Les deux victimes, retrouvées « décédées dans le bateau », « ne sont pas mortes noyées », mais vraisemblablement « étouffées, comme ça arrive malheureusement souvent sur des embarcations qui ne sont pas adaptées » et surchargées, a-t-il précisé.
– Enquête ouverte –
Quatorze personnes sont en urgence relative, dont cinq évacuées vers des centres hospitaliers et trois autres en urgence absolue, présentant notamment des brûlures « dues à un mélange de carburant et d’eau de mer », a détaillé la préfecture du Pas-de-Calais.
L’ensemble des personnes « sont prises en charge » et « vont être auditionnées par la police aux frontières pour déterminer quels sont les responsables de ce passage », a indiqué le secrétaire général de la préfecture.
Le parquet de Boulogne-sur-mer a confirmé à l’AFP l’ouverture d’une enquête pour aide au séjour et à la circulation d’étrangers en situation irrégulière en bande organisée, participation à une association de malfaiteurs, homicide involontaire aggravé par la violation manifestement délibérée d’une obligation de sécurité ou de prudence, blessures involontaires aggravées ayant entraîné une ITT (incapacité totale de travail) inférieure ou égale à trois mois et mise en danger d’autrui.
Il s’agit du troisième drame de ce type en un peu plus d’un mois à la frontière franco-britannique.
Le 1er avril, deux migrants sont décédés au large de Gravelines (Nord) en tentant de rejoindre le Royaume-Uni. Le 9 avril, quatre autre personnes, deux hommes et deux femmes, sont mortes dans le secteur d’Equihen-Plage (Pas-de-Calais), emportées par les courants.
« On n’en voit pas le bout de cette histoire. Personne n’a les vraies solutions et c’est dramatique », a déclaré à l’AFP la maire de Neufchâtel-Hardelot, Paulette Juilien-Peuvion.
Sur son compte X, l’association Utopia 56 a dénoncé les « politiques répressives à la frontière franco-britannique » qui « tuent », pointant du doigt la responsabilité politique des gouvernements français et britannique dans ces drames.
– Nouvel accord franco-britannique –
« Multiplier les dispositifs répressifs n’empêche pas les traversées: cela les rend plus dangereuses, plus violentes, plus mortelles.
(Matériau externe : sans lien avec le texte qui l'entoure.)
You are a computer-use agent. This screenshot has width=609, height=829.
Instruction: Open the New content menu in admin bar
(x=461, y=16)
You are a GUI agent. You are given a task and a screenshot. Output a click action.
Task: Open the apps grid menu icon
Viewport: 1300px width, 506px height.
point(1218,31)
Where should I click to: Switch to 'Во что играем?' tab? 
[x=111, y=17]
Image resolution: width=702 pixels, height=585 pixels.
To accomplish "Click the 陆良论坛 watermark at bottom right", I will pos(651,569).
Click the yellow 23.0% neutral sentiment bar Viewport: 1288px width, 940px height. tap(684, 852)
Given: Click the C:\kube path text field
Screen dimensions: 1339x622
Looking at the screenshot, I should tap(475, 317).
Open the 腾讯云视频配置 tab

Ces vies perdues sont le résultat de choix politiques », a-t-elle développé.
Après plusieurs mois de négociations difficiles, un nouvel accord franco-britannique d’une durée de trois ans, destiné à freiner les traversées clandestines de la Manche, a été signé le 23 avril, avec une augmentation de la contribution financière du Royaume-Uni.
Il s’agit de la deuxième reconduction du traité de Sandhurst, conclu en 2018.
Selon les chiffres officiels des autorités britanniques, 41.472 personnes ont rejoint clandestinement le Royaume-Uni sur des petites embarcations en 2025. Ce chiffre est le deuxième plus élevé depuis le début de ces traversées en 2018.
Paris souligne toutefois que depuis le début d’année, les arrivées au Royaume-Uni ont diminué de moitié comparé à la même période de l’année dernière.
En 2025, au moins 29 migrants ont péri en mer dans la région, selon un comptage AFP à partir de sources officielles françaises et britanniques.